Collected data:
= = = = =
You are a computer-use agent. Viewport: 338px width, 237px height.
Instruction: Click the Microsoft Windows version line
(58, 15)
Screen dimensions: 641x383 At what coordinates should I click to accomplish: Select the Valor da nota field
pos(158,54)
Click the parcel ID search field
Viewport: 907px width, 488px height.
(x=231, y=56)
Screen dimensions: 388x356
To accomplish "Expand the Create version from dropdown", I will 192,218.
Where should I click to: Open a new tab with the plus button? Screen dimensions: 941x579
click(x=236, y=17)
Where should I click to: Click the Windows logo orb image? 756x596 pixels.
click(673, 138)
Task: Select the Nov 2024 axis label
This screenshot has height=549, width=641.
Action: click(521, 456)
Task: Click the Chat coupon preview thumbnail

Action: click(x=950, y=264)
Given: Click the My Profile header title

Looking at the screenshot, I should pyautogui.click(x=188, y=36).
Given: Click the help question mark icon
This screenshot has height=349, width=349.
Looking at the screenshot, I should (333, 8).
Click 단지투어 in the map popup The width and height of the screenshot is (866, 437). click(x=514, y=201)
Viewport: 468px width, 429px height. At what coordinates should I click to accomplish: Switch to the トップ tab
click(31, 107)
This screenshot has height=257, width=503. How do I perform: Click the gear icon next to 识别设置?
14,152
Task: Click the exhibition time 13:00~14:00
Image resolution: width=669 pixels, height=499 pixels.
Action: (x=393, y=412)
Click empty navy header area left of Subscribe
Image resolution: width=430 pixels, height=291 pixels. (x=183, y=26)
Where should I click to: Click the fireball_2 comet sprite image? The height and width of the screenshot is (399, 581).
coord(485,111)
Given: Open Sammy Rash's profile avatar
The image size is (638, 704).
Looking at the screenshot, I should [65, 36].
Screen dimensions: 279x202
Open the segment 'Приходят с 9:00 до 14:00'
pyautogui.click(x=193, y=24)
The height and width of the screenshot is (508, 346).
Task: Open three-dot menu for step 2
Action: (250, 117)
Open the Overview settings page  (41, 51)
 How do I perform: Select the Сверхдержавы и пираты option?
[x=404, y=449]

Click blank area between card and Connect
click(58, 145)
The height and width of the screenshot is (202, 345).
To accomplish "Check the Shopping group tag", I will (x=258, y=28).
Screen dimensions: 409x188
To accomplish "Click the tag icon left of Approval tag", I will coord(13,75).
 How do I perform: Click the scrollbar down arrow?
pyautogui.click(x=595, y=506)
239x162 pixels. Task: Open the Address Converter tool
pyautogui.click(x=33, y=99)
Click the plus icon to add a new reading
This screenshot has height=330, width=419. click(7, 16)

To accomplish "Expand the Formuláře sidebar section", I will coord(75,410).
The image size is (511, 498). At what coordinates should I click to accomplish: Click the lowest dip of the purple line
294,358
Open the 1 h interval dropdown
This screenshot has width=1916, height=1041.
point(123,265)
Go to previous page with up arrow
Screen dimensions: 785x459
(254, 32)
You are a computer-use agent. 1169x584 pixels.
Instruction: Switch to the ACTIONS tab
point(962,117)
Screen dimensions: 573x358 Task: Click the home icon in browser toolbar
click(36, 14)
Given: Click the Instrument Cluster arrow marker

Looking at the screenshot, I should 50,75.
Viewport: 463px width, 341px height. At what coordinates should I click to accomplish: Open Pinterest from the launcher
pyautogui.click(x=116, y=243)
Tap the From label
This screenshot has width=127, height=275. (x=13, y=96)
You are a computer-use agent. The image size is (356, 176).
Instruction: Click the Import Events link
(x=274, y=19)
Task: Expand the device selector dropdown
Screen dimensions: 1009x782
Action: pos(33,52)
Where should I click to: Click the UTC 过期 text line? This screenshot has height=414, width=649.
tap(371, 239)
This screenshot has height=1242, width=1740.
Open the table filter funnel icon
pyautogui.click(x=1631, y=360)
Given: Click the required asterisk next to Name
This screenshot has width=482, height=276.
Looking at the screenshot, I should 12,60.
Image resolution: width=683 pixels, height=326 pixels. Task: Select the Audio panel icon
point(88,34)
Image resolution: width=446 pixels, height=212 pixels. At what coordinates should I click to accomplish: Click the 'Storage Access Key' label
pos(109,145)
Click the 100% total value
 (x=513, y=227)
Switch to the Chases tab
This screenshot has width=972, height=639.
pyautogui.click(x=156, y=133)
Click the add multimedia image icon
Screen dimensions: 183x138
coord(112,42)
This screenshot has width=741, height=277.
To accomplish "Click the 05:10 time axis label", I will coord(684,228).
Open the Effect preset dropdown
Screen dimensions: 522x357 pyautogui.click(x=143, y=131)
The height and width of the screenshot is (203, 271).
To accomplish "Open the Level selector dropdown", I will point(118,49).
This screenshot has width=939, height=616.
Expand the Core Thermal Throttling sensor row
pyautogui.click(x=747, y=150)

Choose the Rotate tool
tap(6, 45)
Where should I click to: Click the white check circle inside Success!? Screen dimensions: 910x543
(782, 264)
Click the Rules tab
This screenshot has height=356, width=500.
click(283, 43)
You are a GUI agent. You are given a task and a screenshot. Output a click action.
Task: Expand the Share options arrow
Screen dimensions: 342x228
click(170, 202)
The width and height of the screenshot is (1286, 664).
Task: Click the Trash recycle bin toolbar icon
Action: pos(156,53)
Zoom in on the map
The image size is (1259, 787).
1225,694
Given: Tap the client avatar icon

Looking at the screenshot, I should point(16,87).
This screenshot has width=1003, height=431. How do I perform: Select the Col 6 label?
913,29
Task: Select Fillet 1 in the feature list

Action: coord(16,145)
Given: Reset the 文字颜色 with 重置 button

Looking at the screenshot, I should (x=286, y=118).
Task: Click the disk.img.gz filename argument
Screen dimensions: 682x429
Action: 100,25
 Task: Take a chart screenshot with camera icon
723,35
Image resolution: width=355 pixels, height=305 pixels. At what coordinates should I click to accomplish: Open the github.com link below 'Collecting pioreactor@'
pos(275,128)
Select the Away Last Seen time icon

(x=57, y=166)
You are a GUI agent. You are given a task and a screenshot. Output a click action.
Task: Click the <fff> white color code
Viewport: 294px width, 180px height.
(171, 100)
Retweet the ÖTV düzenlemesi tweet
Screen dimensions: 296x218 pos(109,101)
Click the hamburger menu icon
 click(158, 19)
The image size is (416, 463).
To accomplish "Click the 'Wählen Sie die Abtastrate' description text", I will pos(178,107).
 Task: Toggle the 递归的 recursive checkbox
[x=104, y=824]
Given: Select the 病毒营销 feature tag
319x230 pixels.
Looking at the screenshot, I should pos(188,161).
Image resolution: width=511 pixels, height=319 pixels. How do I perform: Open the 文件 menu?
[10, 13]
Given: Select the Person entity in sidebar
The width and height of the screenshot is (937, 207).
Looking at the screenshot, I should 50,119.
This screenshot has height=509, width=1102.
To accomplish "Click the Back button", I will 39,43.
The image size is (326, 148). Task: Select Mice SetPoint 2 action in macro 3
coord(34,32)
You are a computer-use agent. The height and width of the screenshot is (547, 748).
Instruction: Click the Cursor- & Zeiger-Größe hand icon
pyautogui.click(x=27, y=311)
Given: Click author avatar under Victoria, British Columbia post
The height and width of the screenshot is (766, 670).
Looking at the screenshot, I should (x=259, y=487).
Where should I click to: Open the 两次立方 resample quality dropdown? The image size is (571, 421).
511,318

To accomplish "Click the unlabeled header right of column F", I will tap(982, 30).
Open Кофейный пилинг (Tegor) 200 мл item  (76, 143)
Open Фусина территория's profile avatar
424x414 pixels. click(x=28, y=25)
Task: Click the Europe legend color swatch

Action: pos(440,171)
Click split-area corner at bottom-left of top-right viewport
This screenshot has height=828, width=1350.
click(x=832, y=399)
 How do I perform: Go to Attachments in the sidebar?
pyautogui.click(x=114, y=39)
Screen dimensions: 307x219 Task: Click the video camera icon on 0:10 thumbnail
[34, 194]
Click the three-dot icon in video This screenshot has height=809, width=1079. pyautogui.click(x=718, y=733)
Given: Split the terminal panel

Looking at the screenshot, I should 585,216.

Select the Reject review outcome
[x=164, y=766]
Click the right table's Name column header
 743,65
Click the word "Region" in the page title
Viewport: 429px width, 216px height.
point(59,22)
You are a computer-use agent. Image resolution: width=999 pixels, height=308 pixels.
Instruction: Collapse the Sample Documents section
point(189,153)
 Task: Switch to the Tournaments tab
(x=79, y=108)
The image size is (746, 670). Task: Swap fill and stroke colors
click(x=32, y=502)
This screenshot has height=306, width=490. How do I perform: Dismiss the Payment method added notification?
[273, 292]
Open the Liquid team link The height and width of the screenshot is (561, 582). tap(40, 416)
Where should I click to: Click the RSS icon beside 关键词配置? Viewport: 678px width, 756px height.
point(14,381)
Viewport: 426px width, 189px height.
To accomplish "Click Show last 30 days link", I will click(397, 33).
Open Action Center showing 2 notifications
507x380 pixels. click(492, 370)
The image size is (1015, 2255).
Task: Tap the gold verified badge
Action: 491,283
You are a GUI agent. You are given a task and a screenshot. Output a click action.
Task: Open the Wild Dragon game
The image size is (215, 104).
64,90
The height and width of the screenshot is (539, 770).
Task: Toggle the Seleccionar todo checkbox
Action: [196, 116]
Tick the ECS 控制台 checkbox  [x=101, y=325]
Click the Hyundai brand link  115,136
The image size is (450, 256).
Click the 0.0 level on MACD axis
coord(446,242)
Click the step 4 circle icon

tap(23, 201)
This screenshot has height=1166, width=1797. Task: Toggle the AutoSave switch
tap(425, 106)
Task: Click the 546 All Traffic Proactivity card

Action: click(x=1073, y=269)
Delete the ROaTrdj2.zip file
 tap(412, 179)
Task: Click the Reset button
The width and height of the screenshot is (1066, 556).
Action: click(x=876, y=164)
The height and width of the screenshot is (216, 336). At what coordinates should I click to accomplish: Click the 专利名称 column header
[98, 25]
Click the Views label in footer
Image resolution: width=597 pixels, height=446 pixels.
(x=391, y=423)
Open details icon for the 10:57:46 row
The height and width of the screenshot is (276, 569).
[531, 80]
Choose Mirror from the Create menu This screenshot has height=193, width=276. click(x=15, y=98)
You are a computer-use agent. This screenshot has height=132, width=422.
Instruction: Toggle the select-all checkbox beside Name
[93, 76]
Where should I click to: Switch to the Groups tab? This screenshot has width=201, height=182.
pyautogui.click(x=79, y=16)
= = = = =
• **About this exercise**
Whenever a line above includes "Create", copy it in full.

• **Solution for this problem**
To accomplish "Expand the Create version from dropdown", I will 192,218.
Choose Mirror from the Create menu This screenshot has height=193, width=276. click(x=15, y=98)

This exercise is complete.